WHAT TO DO:
A: According to the gold market commentary, by what percentage did the price of gold rise in dollar terms in 2019?
B: Continue the gold market commentary from the point where it ends.

[DOCUMENT EXTRACT]

May 1, 2020
The mainstream is a fickle place.
Gold is up over 13% on the year, but the yellow metal has seen some price pressure over the last couple of days as various government agencies have started to move toward reopening the economy.
An article published by CCN offers three reasons gold could “crash to earth” in the coming months – none of them particularly compelling.
The first two reasons both embrace the mainstream narrative that the economy was great before the pandemic and that it will quickly go back to “normal” as soon as governments open things back up again.
But there is no normal to go back to. The economy wasn’t normal before the pandemic.
Coronavirus was merely the pin that popped the economic bubble. Everybody is still fixated on the pin, but getting rid of it doesn’t stop the air from coming out of the bubble. A coronavirus vaccine would ease the pandemic, but it wouldn’t do anything to address the malinvestments and debt that were already rampant in the economy before coronavirus reared its ugly head.
In fact, gold was already on an upward trajectory before COVID-19. In 2019, the yellow metal charted its best year since 2010. The price increased by 18.4% in dollar terms. This was in large part due to the Fed’s pivot to loose monetary policy last year. Keep in mind, the central bank was already cutting interest rates, running repo operations and relaunching quantitative easing prior to the pandemic. The response to coronavirus simply put the Fed’s extraordinary monetary policy into hyper-drive.
The economy was already broken thanks to the efforts of the Fed in response to the 2008 financial crisis. To fight the impact of coronavirus, the central bank doubled down on those policies. This is basically like the arsonist throwing gasoline on the fire he set and then claiming he’s trying to put it out.
And that leads us to CCN’s reason #3 – deflation.
This kind of Federal Reserve monetary is the exact opposite of deflation. In fact, it is literally inflationary – increasing the money supply. That doesn’t necessarily mean it will manifest in rising consumer prices, but it certainly doesn’t scream “deflation.” Peter Schiff recently said that with this monetary policy, hyperinflation has gone from the worst-case scenario to the most likely scenario.
During a recent interview, Peter made a strong case for rampant price inflation.

[/DOCUMENT EXTRACT]
[DATA FOR REVIEW]

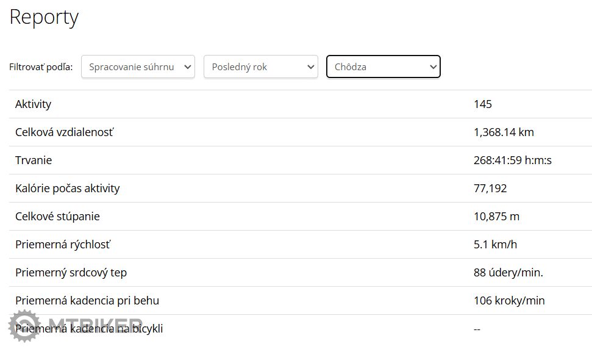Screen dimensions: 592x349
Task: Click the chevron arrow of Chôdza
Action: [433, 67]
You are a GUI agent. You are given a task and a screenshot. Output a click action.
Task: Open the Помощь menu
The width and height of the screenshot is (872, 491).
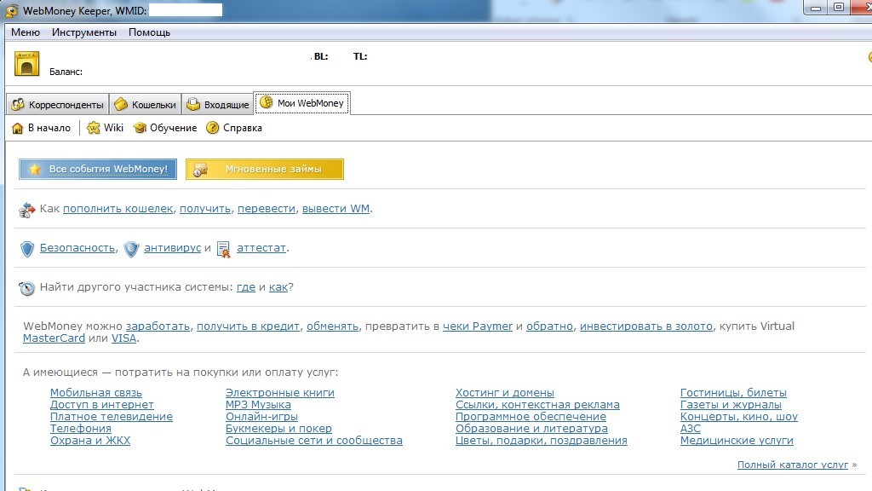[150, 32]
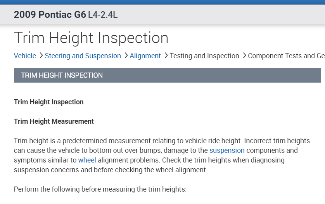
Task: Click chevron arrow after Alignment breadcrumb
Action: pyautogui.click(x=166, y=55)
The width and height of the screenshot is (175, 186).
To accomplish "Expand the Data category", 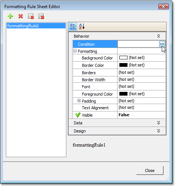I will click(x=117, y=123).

[/DATA FOR REVIEW]
[DATA FOR REVIEW]

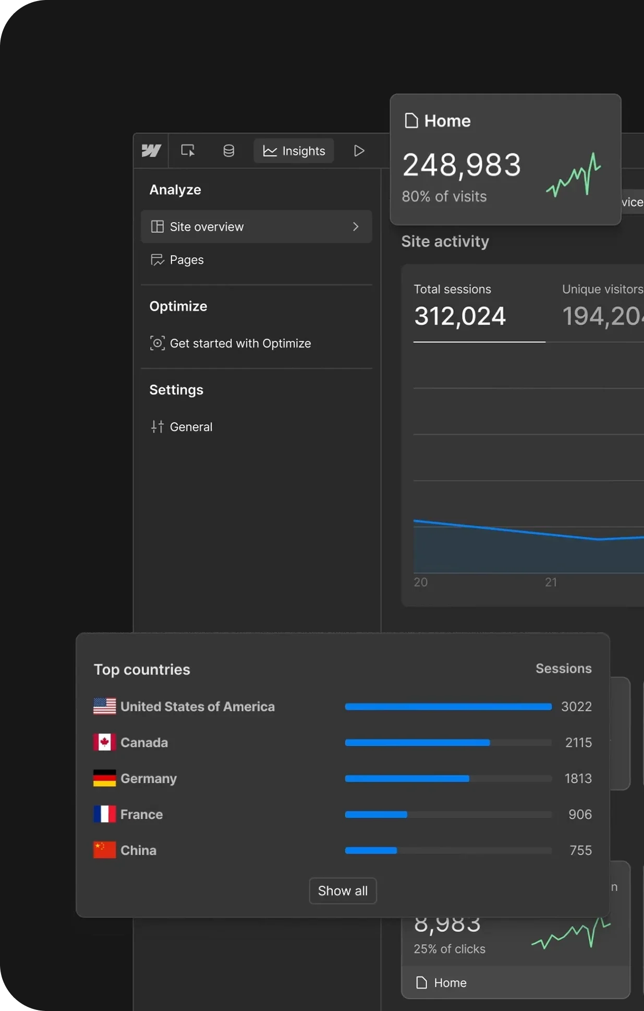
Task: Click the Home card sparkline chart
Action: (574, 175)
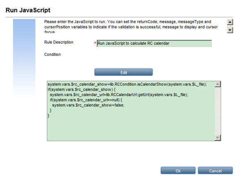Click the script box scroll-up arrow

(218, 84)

[/DATA FOR REVIEW]

ANSWER SECTION:
A: 18.4%

B:
When you create money, you are creating inflation. Now, that inflation will manifest in various ways. I mean, when the stock market went up a lot, when the real estate market went up a lot, it was inflation that was driving those price increases, not the real increase in the value of the businesses, but the nominal price. And prices are going to rise. The Fed is putting money into the economy at a time where production is actually going down. What’s happening as a result of the coronavirus is businesses are not operating. Goods are not being produced. Services are not being provided. Yet, we are creating more demand by flooding the economy with freshly printed money. You’re just focusing on certain prices. Yes. Airline tickets are down. Nobody is flying. OK. Gas prices are down. Nobody is driving. This is only temporary. But look at what’s happening to other prices. They’re already rising. And they’re going to rise even faster in the days, weeks and months ahead.”
The CCN article focuses on the plunge in oil prices. But this is purely a function of supply, demand and overproduction. It does not imply a broader drop in consumer prices. In fact, other prices are skyrocketing. As Peter explained, “When you have a rise in consumer prices, it’s a broad-based rise in the general level of prices. But within that, prices can be falling. … Oil prices can go down in an inflationary environment. Don’t be fooled by what you are seeing in the oil market.”
And it will take months for the impacts of all of this Fed money-printing to work its way through the economy. In a nutshell, deflation is not the worry here. And the dollar isn’t likely to soar. In fact, Peter said people will likely start dumping dollars.
Nobody can hold dollars. Nobody can hold any bonds denominated in dollars. This is now like a game of musical chairs where nobody wants to get caught with dollars when the music stops playing.”
And when that happens, what will they buy?
What else are they going to do? I mean, what are they going to use as an asset? They’re not going to just swap dollars for euros or swap dollars for yen. They’re going to just buy gold.”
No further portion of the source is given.